Stated goal a |
Answer these from the extract on the Liberian election below:
(i) What share of the vote did Mr Johnson take in last week's vote?
(ii) What date is given for voting day?
(iii) In what year did Mr Johnson return from exile?

Extract |
>> Start

Having failed to win outright in the first round, the 72-year-old has been forced to make a deal with the controversial Mr Johnson, who admits responsibility for the killing of one of her predecessors, Samuel Doe in 1990.

The alliance raises further concerns over the gap between the Liberian President's gilded reputation abroad and her standing at home where she is accused of backing various armed factions during the country's ruinous civil wars. The ex-rebel leader Mr Johnson came third behind Ms Johnson Sirleaf and former UN diplomat Winston Tubman in last week's vote, taking a crucial 12 per cent of the vote and proclaiming himself the "kingmaker" in an interview with The Independent.

He has been strongly critical of Africa's only elected female president during the campaign, highlighting her past role in financing warlords, including Charles Taylor who is awaiting a verdict in a war crimes trial at the International Criminal Court. "If she got a Nobel for funding a war, I should get one for fighting it," said Mr Johnson.

Ms Johnson Sirleaf's decision to go back on her promise to be a single-term president has forced her to deal with corrupt interests and undermined reform efforts, analysts said.

Mr Johnson made it clear last week that he would back which ever candidate gave him more of what he wanted, which he said was ministries and jobs for his ex-fighters. He seemed to have thrown his backing behind President Sirleaf's main rival when he appeared at a press conference on Saturday with Mr Tubman's running mate George Weah to denounce electoral fraud and threaten to withdraw from the process.

However, less than 48 hours later Mr Johnson was publicly backing the President for re-election. "She is the lesser of two evils and she has only six years to go," he told the Associated Press. "I would prefer six years than to support anyone for 12 years."

If it holds until voting day on 8 November, the endorsement should be enough to win the President another term. She polled 44 per cent in the first round to Mr Tubman's 32 per cent.

The former warlord insists he is not a "war criminal" but a "liberator" and points to the grassroots support in his home county of Nimba as evidence that he was on the right side during the 14-year civil war. The area was among the worst-hit when President Doe, who came to power in a coup, fought back brutally against a twin insurgency led by Prince Johnson and Charles Taylor.

Mr Johnson was forced into exile in Nigeria after regional peacekeepers disarmed his rebel group and watched his rival Mr Taylor take power in 1997. But the man who videotaped himself interrogating and torturing President Doe returned from exile in 2004 and took a senatorial seat in Nimba a year later.

>> End

Stated goal b | Collect every row below that holds the string "each".

[Rows on target coordinates]
>> Start

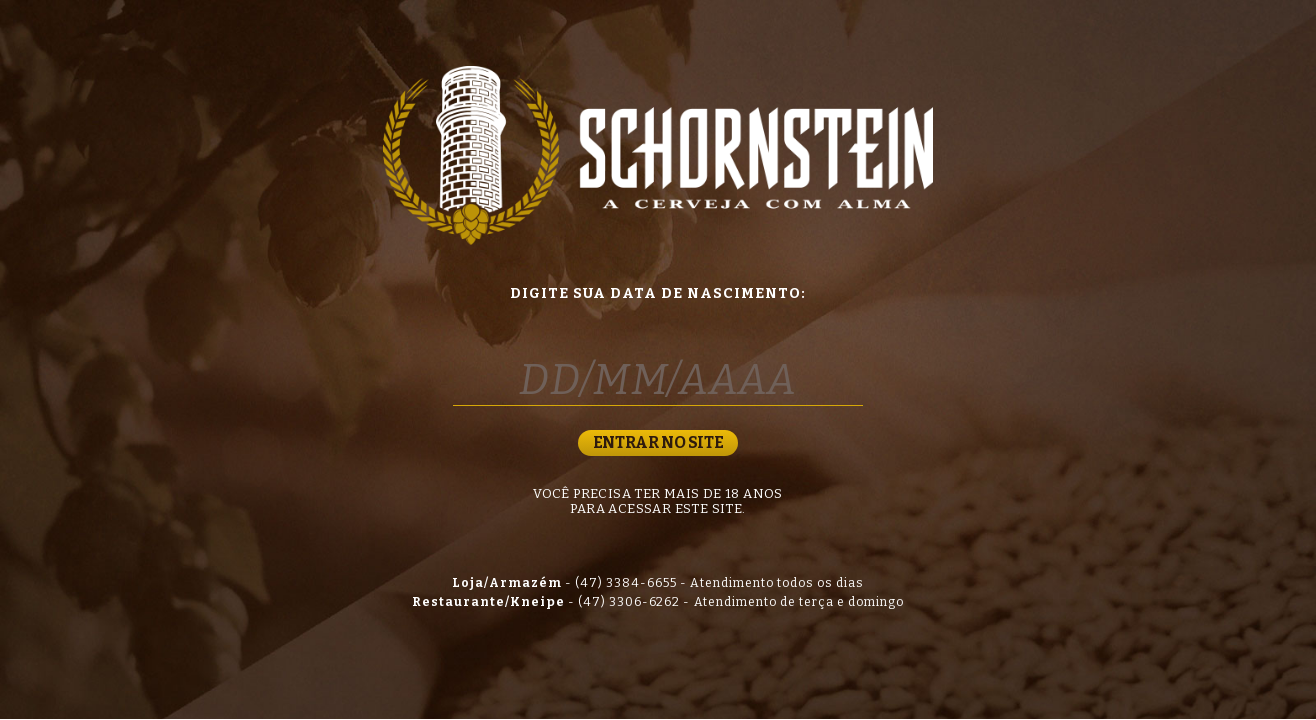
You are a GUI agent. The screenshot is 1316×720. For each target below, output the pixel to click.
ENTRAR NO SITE (658, 442)
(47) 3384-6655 (626, 583)
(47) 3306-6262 (629, 602)
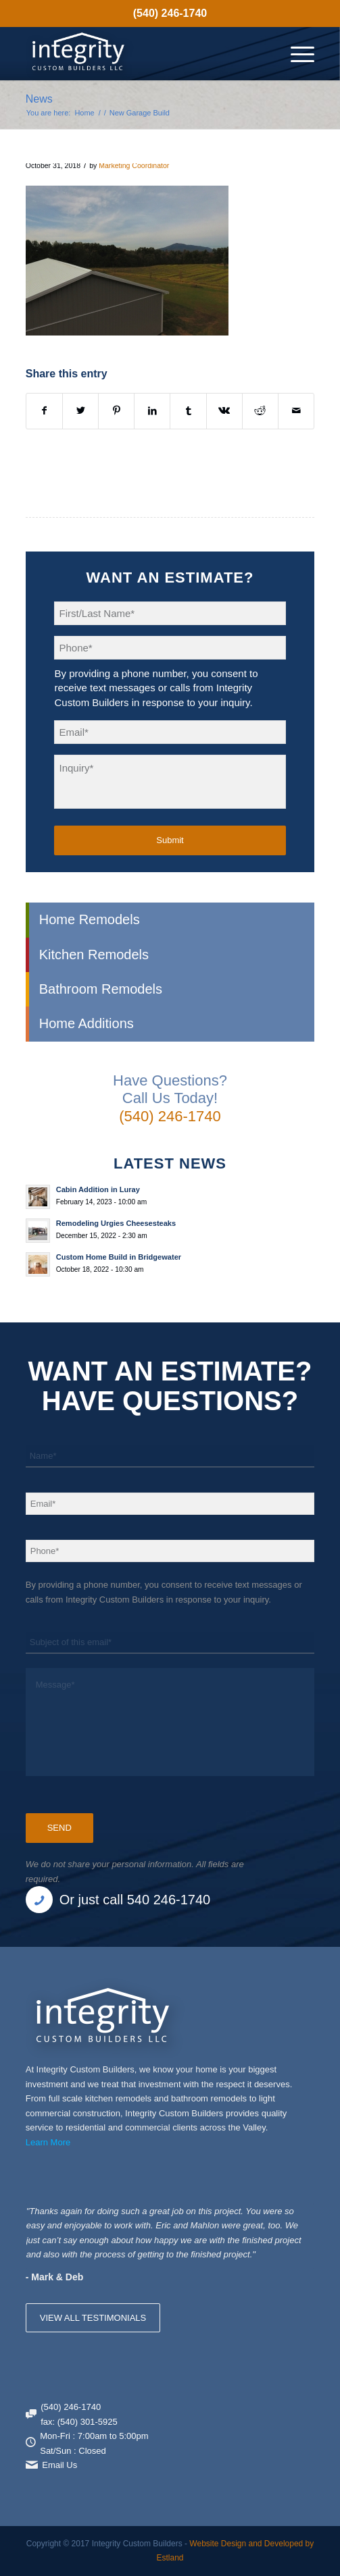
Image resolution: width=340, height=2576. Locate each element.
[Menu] (295, 53)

>> End

Written response a |
(i) 12 per cent
(ii) 8 November
(iii) 2004

Written response b |
You are a GUI agent. The screenshot is 1316×720. For each target below, output the pixel to click.
Image resolution: width=340, height=2576. Locate each element.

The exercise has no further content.